◆ **Task description**: In the records below, take the line containing "Click the red payment" and reproduce it and every subsequent line exactly, adding nothing.

----- Data in this exercise

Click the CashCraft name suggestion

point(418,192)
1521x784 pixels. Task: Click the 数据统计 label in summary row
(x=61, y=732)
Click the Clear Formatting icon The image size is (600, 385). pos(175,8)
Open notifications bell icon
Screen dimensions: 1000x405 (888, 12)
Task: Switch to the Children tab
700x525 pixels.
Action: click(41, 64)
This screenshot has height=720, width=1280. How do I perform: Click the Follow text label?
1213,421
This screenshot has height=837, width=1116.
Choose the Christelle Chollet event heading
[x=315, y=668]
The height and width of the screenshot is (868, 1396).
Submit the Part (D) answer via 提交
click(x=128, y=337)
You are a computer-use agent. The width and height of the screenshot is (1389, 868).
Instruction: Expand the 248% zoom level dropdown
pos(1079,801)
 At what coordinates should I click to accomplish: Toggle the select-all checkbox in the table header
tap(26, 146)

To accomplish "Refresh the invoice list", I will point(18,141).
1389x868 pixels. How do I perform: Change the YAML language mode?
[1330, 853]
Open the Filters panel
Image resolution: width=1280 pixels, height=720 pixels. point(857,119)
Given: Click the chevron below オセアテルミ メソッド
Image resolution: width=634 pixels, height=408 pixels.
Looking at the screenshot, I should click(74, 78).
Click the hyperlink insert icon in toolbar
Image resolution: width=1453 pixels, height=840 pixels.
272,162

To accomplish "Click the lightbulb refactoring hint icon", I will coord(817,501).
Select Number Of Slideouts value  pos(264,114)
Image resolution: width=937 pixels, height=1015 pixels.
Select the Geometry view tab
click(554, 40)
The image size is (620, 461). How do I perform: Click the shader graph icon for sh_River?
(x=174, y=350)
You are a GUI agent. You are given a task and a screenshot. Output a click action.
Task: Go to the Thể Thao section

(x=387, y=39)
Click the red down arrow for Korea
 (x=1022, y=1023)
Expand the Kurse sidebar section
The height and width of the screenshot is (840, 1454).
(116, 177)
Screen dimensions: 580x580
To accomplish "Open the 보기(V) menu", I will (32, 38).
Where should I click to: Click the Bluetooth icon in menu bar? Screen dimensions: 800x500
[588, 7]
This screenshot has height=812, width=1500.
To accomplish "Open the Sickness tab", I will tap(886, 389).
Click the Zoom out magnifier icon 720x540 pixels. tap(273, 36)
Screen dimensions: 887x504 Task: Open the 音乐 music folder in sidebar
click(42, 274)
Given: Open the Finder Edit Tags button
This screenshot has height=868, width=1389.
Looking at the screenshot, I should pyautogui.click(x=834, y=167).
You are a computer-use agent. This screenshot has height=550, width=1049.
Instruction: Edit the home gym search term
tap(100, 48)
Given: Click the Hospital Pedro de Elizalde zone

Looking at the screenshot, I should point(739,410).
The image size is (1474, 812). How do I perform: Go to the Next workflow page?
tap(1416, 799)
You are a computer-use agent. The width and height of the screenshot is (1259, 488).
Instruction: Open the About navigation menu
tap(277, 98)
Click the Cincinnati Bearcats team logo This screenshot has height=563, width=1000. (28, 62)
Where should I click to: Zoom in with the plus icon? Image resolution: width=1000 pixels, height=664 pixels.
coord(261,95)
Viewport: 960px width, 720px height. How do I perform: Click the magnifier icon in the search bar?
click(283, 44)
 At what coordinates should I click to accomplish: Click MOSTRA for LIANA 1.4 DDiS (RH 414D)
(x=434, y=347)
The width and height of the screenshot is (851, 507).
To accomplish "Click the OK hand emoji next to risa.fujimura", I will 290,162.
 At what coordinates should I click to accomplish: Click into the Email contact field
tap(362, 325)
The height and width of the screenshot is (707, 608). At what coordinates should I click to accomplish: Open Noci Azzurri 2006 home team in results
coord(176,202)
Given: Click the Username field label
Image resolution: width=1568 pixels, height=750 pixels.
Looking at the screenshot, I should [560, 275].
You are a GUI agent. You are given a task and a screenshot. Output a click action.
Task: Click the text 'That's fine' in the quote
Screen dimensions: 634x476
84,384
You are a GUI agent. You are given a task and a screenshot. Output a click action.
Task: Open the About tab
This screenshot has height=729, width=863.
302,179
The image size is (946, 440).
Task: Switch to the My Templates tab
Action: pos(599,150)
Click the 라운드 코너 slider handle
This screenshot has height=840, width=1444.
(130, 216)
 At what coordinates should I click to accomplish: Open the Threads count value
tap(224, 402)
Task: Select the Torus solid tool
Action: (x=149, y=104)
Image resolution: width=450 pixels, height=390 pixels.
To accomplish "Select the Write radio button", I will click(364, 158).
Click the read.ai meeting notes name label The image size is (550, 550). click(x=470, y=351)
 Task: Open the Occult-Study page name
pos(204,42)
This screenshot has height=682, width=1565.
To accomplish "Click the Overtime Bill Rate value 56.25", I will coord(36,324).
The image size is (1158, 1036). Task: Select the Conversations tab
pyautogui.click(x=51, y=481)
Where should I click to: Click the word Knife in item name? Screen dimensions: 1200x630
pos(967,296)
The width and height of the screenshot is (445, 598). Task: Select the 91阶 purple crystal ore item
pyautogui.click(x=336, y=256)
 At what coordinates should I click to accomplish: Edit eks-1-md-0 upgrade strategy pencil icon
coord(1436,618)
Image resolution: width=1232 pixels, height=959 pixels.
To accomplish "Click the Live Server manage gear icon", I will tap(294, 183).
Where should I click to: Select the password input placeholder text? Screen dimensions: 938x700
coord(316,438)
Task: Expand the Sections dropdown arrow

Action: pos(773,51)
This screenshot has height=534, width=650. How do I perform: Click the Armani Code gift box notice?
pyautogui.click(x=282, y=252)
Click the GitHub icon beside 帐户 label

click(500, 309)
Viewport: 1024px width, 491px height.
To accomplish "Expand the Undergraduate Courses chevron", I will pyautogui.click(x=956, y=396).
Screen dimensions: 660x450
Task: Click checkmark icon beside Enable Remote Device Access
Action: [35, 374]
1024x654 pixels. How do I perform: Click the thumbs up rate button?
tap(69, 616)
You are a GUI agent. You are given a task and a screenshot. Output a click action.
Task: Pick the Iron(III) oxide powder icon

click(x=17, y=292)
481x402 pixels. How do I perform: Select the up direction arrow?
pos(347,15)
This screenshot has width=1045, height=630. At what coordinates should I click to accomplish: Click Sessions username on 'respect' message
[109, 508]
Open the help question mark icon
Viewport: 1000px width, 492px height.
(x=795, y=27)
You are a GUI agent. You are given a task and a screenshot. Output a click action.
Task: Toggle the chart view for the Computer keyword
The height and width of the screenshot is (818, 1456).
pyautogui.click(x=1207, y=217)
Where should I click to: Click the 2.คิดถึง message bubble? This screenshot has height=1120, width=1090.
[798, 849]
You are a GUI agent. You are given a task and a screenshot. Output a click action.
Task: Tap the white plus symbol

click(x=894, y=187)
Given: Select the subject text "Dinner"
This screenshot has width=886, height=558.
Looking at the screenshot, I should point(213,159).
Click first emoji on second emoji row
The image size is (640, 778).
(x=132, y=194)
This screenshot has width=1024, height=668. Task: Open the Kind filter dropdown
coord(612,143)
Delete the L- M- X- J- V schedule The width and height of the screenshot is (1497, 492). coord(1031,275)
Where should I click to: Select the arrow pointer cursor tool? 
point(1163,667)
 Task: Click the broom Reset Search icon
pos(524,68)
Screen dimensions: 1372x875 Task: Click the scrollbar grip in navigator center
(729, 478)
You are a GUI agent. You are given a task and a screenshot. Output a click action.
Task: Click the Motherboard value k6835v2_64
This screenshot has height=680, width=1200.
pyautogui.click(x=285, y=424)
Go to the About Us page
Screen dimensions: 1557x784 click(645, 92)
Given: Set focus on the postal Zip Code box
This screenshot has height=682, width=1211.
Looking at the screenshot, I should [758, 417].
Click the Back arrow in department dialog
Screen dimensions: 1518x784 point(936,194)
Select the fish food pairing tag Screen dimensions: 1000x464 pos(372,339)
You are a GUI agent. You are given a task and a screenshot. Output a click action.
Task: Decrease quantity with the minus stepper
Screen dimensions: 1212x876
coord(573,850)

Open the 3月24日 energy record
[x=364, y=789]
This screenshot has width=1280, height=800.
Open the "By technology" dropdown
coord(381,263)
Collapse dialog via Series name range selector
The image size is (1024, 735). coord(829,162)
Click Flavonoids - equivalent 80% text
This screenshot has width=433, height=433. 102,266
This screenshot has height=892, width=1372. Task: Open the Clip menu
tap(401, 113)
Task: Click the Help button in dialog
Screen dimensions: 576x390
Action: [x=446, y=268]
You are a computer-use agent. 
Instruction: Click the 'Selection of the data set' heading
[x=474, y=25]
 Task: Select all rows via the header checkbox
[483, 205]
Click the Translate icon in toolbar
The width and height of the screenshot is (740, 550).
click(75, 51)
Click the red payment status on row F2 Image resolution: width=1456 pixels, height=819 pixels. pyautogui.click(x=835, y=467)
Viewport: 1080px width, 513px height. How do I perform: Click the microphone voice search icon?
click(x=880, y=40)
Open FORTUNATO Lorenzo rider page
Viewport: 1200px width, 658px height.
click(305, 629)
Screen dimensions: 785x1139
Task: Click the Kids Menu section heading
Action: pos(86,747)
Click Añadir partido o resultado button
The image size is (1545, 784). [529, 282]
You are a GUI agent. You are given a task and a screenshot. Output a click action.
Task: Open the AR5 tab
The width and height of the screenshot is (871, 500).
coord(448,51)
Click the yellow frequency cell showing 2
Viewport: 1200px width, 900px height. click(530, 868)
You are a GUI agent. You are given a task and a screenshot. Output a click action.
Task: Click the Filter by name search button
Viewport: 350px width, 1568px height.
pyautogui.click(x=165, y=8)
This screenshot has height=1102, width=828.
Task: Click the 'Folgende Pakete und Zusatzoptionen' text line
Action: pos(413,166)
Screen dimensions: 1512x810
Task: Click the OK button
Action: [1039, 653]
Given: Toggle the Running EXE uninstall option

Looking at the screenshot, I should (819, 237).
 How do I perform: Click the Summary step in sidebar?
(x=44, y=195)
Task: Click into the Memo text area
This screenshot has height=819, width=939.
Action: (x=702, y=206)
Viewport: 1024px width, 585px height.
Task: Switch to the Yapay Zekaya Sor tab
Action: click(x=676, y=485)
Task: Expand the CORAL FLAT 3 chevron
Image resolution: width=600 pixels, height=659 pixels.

----------

◆ **Solution**:
Click the red payment status on row F2 Image resolution: width=1456 pixels, height=819 pixels. pyautogui.click(x=835, y=467)
Viewport: 1080px width, 513px height. How do I perform: Click the microphone voice search icon?
click(x=880, y=40)
Open FORTUNATO Lorenzo rider page
Viewport: 1200px width, 658px height.
click(305, 629)
Screen dimensions: 785x1139
Task: Click the Kids Menu section heading
Action: pos(86,747)
Click Añadir partido o resultado button
The image size is (1545, 784). [529, 282]
You are a GUI agent. You are given a task and a screenshot. Output a click action.
Task: Open the AR5 tab
The width and height of the screenshot is (871, 500).
coord(448,51)
Click the yellow frequency cell showing 2
Viewport: 1200px width, 900px height. click(530, 868)
You are a GUI agent. You are given a task and a screenshot. Output a click action.
Task: Click the Filter by name search button
Viewport: 350px width, 1568px height.
pyautogui.click(x=165, y=8)
This screenshot has height=1102, width=828.
Task: Click the 'Folgende Pakete und Zusatzoptionen' text line
Action: pos(413,166)
Screen dimensions: 1512x810
Task: Click the OK button
Action: [1039, 653]
Given: Toggle the Running EXE uninstall option

Looking at the screenshot, I should (819, 237).
 How do I perform: Click the Summary step in sidebar?
(x=44, y=195)
Task: Click into the Memo text area
This screenshot has height=819, width=939.
Action: (x=702, y=206)
Viewport: 1024px width, 585px height.
Task: Switch to the Yapay Zekaya Sor tab
Action: click(x=676, y=485)
Task: Expand the CORAL FLAT 3 chevron
Image resolution: width=600 pixels, height=659 pixels.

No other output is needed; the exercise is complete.